Бойл глотнул пива и задумался.
– Я думаю, что вел себя отвратительно. Извините. Я всегда выхожу из операционной в ужасном настроении. Я забыл, что он ваш друг.
Саломон снова почувствовал горько-сладкую волну облегчения и сожаления. Он ответил осторожно:
– Нет, Иоганн Смит мне не друг.
– Да? А мне показалось, что вы дружны.
– У мистера Смита нет друзей. Я его юрист. Поэтому он имеет право на мою преданность.
– Понятно. Я рад, что вас все это не касается эмоционально. Прогноз на пересадку мозга не может быть хорошим; я это знаю лучше, чем кто-либо другой. – Бойл задумался. – Хотя на этот раз, может быть, все и обойдется. Несмотря на разницу между донором и реципиентом, ткани удивительно удачно совпали. Один тип крови, а это тоже важно. Может, нам и повезет. Даже разница объемов черепов оказалась несущественной.
– Тогда почему вы так мрачны?
– Вы знаете, сколько миллионов нервных соединений затронуто? Вы думаете, я мог соединить все за одиннадцать часов? Или даже за одиннадцать тысяч часов? Мы и не пытались. Мы лишь обработали головные нервы, затем соединили обнаженные окончания двух спинных нервов – после чего нам остается только молиться и надеяться. Может быть, они срастутся, может, нет… Никто не знает.
– Понятно. Но все-таки может произойти соединение миллионов нервных окончаний? Ведь операция на шимпанзе прошла удачно.
– Черт возьми. Она прошла успешно! Извините. Человеческая нервная система чрезвычайно изобретательна в самозащите. Вместо того чтобы восстанавливать старые соединения, она находит новые, если, конечно, может это сделать, и учится использовать их. Вы слышали о психологических экспериментах с очками, которые переворачивают изображение?
– Боюсь, что нет.
– Подопытному студенту надевают на глаза переворачивающие линзы. Два дня он все видит вверх ногами, его приходится водить за руки и кормить с ложечки. Затем он вдруг начинает видеть все как надо. Мозг переключает несколько сотен тысяч соединений и начинает адекватно интерпретировать новую информацию. Теперь снимаем с подопытного линзы – и снова его невооруженные глаза видят мир кверху ногами. То же самое происходит во второй раз – и снова мозг изыскивает новые пути, и в конце концов предметы переворачиваются, и он снова видит мир нормально.
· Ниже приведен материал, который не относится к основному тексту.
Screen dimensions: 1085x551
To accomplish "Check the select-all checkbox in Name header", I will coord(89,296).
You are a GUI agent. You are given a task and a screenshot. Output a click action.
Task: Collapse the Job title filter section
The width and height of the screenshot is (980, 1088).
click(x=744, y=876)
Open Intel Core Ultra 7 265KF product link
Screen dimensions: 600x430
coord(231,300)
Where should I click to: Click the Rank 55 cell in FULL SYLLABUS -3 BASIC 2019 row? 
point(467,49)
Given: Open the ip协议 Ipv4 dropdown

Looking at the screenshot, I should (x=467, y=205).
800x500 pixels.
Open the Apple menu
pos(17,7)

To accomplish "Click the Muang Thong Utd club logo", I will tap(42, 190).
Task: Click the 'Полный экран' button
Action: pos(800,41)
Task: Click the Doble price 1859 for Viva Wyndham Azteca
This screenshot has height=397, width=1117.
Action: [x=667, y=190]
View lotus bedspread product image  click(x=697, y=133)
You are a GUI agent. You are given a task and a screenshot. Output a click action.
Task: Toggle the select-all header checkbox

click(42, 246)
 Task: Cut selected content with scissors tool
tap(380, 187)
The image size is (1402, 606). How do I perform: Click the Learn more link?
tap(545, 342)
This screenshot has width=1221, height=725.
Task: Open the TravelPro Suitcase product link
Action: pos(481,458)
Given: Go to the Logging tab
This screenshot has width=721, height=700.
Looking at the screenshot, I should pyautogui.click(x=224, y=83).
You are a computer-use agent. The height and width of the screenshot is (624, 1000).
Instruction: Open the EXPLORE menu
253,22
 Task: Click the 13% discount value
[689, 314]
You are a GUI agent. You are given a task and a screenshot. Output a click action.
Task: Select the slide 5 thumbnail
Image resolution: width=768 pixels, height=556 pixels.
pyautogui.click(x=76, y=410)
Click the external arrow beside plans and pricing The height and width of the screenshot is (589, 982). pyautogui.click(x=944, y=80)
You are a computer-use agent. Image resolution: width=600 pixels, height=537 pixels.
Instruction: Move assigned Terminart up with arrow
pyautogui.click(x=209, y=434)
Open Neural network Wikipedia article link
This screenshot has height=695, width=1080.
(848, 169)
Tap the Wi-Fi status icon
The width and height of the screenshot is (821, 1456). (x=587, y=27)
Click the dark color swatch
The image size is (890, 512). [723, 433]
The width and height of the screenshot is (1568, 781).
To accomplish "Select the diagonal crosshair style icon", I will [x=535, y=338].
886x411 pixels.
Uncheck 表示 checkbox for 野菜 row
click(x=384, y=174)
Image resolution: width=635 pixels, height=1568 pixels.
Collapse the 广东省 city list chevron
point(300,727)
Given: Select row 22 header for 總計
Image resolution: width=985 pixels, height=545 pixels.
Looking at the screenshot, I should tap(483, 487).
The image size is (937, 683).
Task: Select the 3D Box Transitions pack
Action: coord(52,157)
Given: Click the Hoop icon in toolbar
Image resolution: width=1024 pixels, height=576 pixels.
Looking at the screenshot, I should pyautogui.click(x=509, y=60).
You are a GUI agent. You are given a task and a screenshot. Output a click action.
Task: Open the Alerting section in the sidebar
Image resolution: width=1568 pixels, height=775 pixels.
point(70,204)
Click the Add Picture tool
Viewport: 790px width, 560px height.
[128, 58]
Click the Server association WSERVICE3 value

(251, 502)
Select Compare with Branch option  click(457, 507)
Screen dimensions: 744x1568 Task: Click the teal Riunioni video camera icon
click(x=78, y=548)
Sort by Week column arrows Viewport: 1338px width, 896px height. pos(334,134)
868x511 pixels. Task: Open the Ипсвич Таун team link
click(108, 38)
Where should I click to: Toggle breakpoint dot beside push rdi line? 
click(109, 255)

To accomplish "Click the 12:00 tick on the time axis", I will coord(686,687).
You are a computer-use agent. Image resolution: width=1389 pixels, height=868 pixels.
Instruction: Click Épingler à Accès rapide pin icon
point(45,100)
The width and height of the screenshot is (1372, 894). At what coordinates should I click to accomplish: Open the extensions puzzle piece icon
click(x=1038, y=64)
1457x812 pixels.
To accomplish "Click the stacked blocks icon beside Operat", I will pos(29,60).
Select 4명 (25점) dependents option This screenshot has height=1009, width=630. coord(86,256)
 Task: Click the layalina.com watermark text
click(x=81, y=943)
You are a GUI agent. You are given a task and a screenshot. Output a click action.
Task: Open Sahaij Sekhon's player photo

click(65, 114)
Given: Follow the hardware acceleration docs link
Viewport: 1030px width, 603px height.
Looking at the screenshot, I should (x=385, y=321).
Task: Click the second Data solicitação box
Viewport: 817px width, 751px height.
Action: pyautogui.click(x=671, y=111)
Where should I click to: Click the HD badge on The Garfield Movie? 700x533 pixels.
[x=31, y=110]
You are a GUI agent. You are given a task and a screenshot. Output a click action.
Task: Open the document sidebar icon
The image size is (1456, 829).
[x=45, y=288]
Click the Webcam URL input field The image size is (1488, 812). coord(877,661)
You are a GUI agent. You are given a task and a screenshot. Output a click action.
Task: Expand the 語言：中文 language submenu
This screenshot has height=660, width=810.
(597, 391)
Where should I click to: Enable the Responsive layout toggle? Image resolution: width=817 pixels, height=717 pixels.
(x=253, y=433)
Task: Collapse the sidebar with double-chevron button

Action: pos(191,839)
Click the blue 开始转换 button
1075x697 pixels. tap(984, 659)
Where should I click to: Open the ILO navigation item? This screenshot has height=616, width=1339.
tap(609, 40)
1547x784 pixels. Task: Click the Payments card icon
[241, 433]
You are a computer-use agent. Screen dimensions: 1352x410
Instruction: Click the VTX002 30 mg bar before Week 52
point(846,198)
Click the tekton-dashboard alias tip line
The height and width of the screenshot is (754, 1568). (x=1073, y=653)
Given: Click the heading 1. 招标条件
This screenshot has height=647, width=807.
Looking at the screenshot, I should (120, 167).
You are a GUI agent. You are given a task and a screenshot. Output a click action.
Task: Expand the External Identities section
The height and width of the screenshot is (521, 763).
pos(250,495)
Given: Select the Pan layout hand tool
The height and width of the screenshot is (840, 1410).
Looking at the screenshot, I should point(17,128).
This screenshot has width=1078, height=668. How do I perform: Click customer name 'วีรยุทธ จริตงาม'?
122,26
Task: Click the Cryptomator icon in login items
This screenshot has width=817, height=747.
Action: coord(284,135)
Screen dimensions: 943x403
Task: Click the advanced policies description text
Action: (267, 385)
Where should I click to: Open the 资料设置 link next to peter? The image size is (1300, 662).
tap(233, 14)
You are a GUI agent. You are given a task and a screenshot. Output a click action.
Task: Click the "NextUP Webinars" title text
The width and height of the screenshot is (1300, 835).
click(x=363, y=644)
Что-то подобное этому произошло и с моими обезьянками, Абеляром и Элоизой. Сперва я думал, что потерпел еще одну неудачу. Затем они начали шевелиться, и нам приходилось удерживать их, чтобы они сами себя не поранили – движения были бесконтрольными, как у очень маленьких детей. Но со временем их мозг научился управлять новыми телами. Не спрашивайте меня, каким образом; я хирург и не люблю строить догадки. Спросите психологов, они мастера гадать. Или спросите священника, и вы получите ответ не хуже моего, а может быть, и лучше. Послушайте, мне кажется, ваш водитель делает ненужный крюк. Моя гостиница была всего в пяти минутах езды от медицинского центра.